Recently Governor Cuomo announced that outdoor dining would be permitted starting June 4th at restaurants located in regions currently in Phase 2 for reopening. Those regions currently include: the Capital Region, Central New York, the Finger Lakes, the Mohawk Valley, the North Country, the Southern Tier and Western New York. NYWGF received notification from the NY State Liquor Authority (SLA) that this privilege extends to craft beverage tasting rooms.
For those that do plan to open for outside service then they must read the Guidance and Affirm their understanding of and compliance with the Guidelines for “Outdoor and Take-Out/Delivery Food Services”. The guidelines document should answer many questions.

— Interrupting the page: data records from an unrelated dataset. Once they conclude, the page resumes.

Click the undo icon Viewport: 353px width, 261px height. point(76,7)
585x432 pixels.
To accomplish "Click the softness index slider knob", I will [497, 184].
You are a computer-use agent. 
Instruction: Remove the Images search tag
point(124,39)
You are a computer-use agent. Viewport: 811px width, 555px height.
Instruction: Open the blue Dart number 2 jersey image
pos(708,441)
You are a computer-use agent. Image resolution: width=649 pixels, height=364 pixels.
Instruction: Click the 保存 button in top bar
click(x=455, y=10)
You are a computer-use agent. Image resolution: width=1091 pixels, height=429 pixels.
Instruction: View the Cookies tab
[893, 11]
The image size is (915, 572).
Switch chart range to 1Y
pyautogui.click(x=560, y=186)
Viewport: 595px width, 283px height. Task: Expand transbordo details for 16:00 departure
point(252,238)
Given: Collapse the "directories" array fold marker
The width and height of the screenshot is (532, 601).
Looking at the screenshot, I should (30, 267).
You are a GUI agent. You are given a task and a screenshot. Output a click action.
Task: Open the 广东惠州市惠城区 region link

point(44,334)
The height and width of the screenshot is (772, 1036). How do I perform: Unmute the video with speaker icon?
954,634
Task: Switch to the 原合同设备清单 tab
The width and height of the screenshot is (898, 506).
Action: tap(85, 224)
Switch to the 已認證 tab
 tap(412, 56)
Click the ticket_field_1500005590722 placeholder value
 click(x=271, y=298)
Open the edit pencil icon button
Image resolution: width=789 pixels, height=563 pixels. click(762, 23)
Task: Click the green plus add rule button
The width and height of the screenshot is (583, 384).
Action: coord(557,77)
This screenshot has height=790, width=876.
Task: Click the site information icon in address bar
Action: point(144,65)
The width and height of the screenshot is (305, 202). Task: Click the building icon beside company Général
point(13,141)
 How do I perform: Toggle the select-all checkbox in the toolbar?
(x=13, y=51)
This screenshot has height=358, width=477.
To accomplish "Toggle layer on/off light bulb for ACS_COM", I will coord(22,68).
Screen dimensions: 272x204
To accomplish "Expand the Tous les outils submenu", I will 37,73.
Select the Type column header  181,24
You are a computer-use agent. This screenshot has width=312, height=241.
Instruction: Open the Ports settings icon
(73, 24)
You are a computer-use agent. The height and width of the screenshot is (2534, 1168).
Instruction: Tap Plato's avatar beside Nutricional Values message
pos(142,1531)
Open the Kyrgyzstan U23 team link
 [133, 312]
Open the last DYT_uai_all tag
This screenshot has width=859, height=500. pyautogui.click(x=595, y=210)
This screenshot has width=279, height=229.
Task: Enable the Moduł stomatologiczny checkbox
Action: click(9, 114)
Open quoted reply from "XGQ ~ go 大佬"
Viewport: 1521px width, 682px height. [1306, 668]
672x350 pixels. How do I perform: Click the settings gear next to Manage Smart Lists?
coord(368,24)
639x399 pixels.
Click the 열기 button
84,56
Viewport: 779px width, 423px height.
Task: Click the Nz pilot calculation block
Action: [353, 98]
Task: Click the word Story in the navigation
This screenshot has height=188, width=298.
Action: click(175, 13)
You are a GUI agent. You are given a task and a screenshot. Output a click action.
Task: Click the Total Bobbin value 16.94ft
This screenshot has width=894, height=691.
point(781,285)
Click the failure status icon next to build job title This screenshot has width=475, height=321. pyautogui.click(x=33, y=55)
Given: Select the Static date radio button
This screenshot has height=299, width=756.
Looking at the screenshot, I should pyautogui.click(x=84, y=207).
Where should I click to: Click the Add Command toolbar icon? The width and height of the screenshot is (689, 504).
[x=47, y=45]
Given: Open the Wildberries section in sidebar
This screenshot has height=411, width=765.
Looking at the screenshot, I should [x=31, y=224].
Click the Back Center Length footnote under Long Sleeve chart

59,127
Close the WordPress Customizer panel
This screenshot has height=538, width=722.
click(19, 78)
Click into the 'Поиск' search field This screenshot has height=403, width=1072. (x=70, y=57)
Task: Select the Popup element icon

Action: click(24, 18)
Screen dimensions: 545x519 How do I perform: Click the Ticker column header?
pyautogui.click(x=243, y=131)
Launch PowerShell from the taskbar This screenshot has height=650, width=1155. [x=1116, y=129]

Below are questions that have been received by our office, and the answers from either the SLA or Governor’s Office:
Q: Is an outdoor open-air pavilion with no walls, but a roof allowed for customer to consume beverage if seated and at least 6’ apart?
A: For an outdoor area, the statement about the roof that’s up all year long needs further clarification regarding structures in the NY Forward Guidelines. It seems very arbitrary. Canvas roof is okay but if you take that canvas and make it another material, it’s not okay. Understanding that there are qualifications for open air, can they better clarify or make it more winery friendly? Use this link to see an example of winery’s outdoor deck area that clearly has it partly covered by a permanent roof: https://images.app.goo.gl/zu3UUiWpkGNMN4RV8
Guidelines Document States on Page 3: For the purposes of this guidance, “outdoor space” is defined as an open air space without a fixed roof (besides a temporary or seasonal awning or cover). Within such outdoor space, all tables with seats must be at least six feet from any other table, seat, patron, or pedestrian thoroughfare or corridor.
SLA: Our guidance comes from DOH, and states that if it’s fixed, it is not permissible and if its temporary, it is. So, if a reasonable person would view the overhead structure as not temporary, we think it would be violation of the DOH guidance, but if further clarification is needed, it will have to come from DOH. The reasonable persons view of permanence is the guiding principle.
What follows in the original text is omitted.